# Quiet Disclosures on IRS Form 8938



## williek

I am a dual citizen. I was born in the US but later in life became a naturalized citizen of a country where I lived for 10 years. I have spent most of the last 40 years outside the US and most of my assets are also abroad. I have been filing US tax returns and FBARs and paying US taxes so I have no major compliance issues.

Between all the time it takes me to file tax returns in two countries that often do not use the same procedures (for example, I pay US tax annually on my five-year CDs but in the other country, I only pay tax when I redeem them), I hope to renounce my US citizenship in the not-so-distant future.

Over ten years ago I realized that I should have been declaring my foreign brockerage holdings on IRS Form 8938. So I just added them on the next year's US tax return and have continued to do so since. 

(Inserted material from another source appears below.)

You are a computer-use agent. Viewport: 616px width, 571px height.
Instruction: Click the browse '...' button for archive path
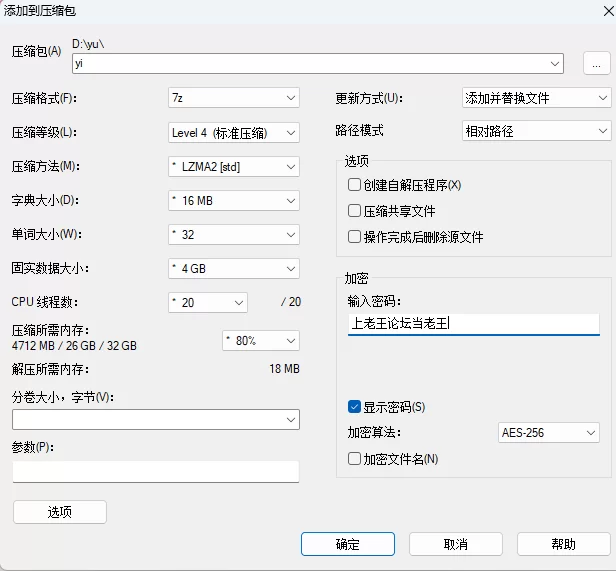pos(595,63)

I recently realized that I should also be declaring a post-tax pension account I have in a Latin American country where I worked for 10 years. Its value is over $200k. I never have taken any money out of it, so by not declaring it I did not avoid any taxes.

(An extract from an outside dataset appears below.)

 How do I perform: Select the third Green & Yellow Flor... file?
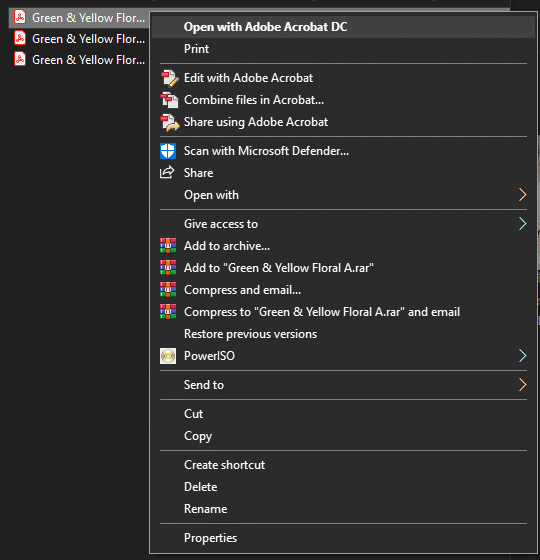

All the banks, brokerage, and pension firms that I deal with outside the US are FATCA compliant but I get the impression that if they report my accounts (I assume they do), the IRS does not do anything with the information because otherwise I should have been asked why I was not declaring my pension plan. 

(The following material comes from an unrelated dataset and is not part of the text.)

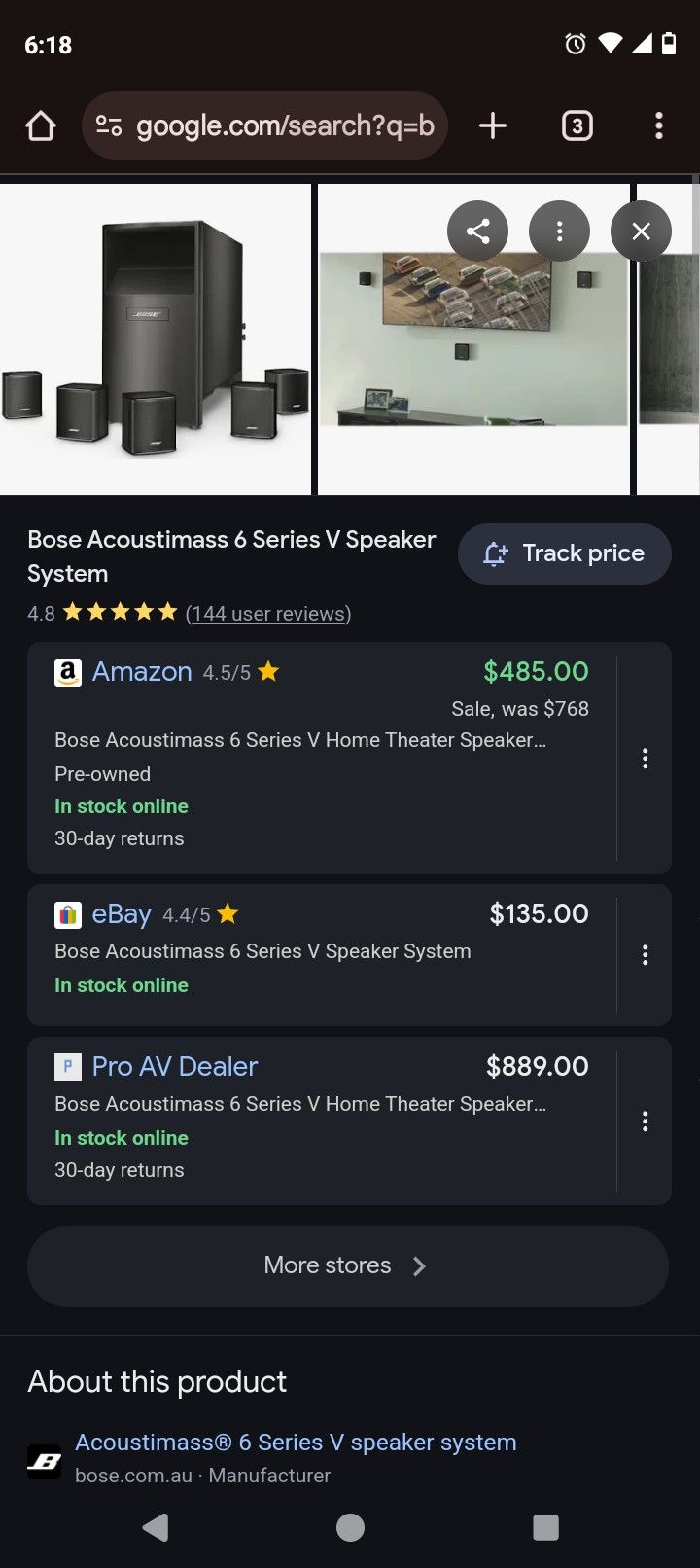
Task: Tap the Track price button
Action: [x=564, y=553]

So as to get my 8938 and FBAR in total compliance I would just like to add it to this year's 8938 and FBAR and then continue to do so in the future. I believe this is known as "quiet disclosure". At the same time, I worry that a $200k jump in the net worth I am declaring on my 8938 and FBAR will flag me for an audit. Any advice?


----------



## Moulard

Personally, I think quite disclosure is fine... But, if it will help you to sleep at night, you could always file 1040-X with an amended Form 8938 attached for the past three years.
You could also file 3 amended FBAR too if that still leaves you counting sheep.

FinCen aren't actually interested in the accounts of ordinary people, which is why they gave administration of the FBAR to the IRS. The IRS is equally not really going to be interested.

The chance of being audit if you are outside the US is next to zero if your reported AGI is between $1 and $500k USD - fundamentally the ROI for the IRS isn't worth it. They won't pick up your return unless they have another reason to look at it.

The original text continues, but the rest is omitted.